TWIAN: Undergrad Seminar: Why Incompletes Are So Dangerous (Ethnography.com)

[TWIAN (i.e., This Week in Anthropology) focuses on issues of anthropological practice that are of interest to the NAPA Anthro membership.  The following post from Ethnography.com is a timely way to start the year since many of us are involved in academia.

Here we are in the 2nd half of the academic year. If the 1st half got off to a rocky start, maybe this is a good time to talk about time management. Not the “The 7 habits of that smugly overambitious go-getter” variety. This is aimed more at the “How can I squeeze school into my hectic schedule of procrastination and binge drinking” style. In other words, for the rest of us. This is not to ignore what I think is the real value of the university experience: the freedom to explore, to question, to learn what you never expected. If you go though school without some kind of an “Ah ha” moment, then you have to ask if you really took advantage of the opportunity. Time management is making sure you have the ability to explore those Ah Ha moments.

SUPPLIED INFORMATION |

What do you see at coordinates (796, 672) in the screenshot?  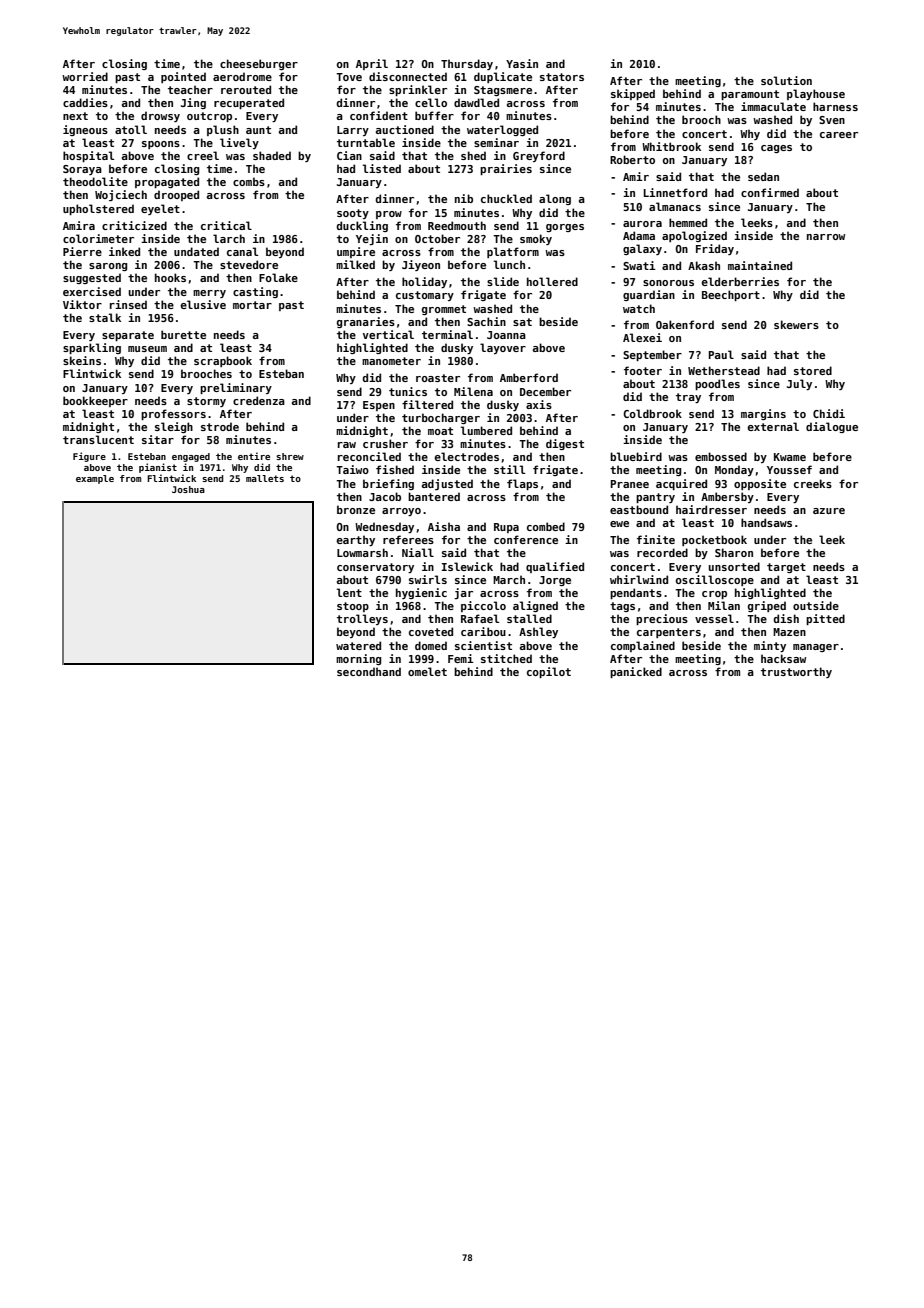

AIM 1 |
Reproduce word for word the stretch of the Ethnography.com post on incompletes from "TWIAN: Undergrad Seminar: Why" through "involved in academia.".
AIM 2 |
Carry the Ethnography.com post on incompletes further, picking up from its final sentence.

EXERCISE ANSWER 1 |
TWIAN: Undergrad Seminar: Why Incompletes Are So Dangerous (Ethnography.com)

[TWIAN (i.e., This Week in Anthropology) focuses on issues of anthropological practice that are of interest to the NAPA Anthro membership.  The following post from Ethnography.com is a timely way to start the year since many of us are involved in academia.

EXERCISE ANSWER 2 |
What does time management mean? It is simply developing a strategy that helps you set reachable and realistic goals that treats school as something akin to a job. School is not the same as a job, I know that. In the US, heading off to college represents all kinds of milestones and transitions towards adulthood including making a lot of really stupid mistakes. Since stupid mistakes are part of life, you may as well factor this in and manage the parts you can. But if you can put yourself into the mindset that school IS your fulltime job, it might help with things like procrastination (my all time largest problem in school). That part-time job you have in the library, or as a teaching assistant or else-where are something you have to do to make ends meet, but school is your fulltime job. (This is referring to fulltime students. Part time students are often already fighting a massive time management battle).

In addition to getting those “Ah Ha” moments that we all love, there are some very basic tangible goals you want to hit: Graduate in 4 years, 5 at the outside with the GPA, experiences, training and recommendations you need to take you next step, no matter what that may be. School is about more than the GPA and getting out, but school is also expensive and your GPA at the end matters, so it is in your best interest to keep that in the back of your mind.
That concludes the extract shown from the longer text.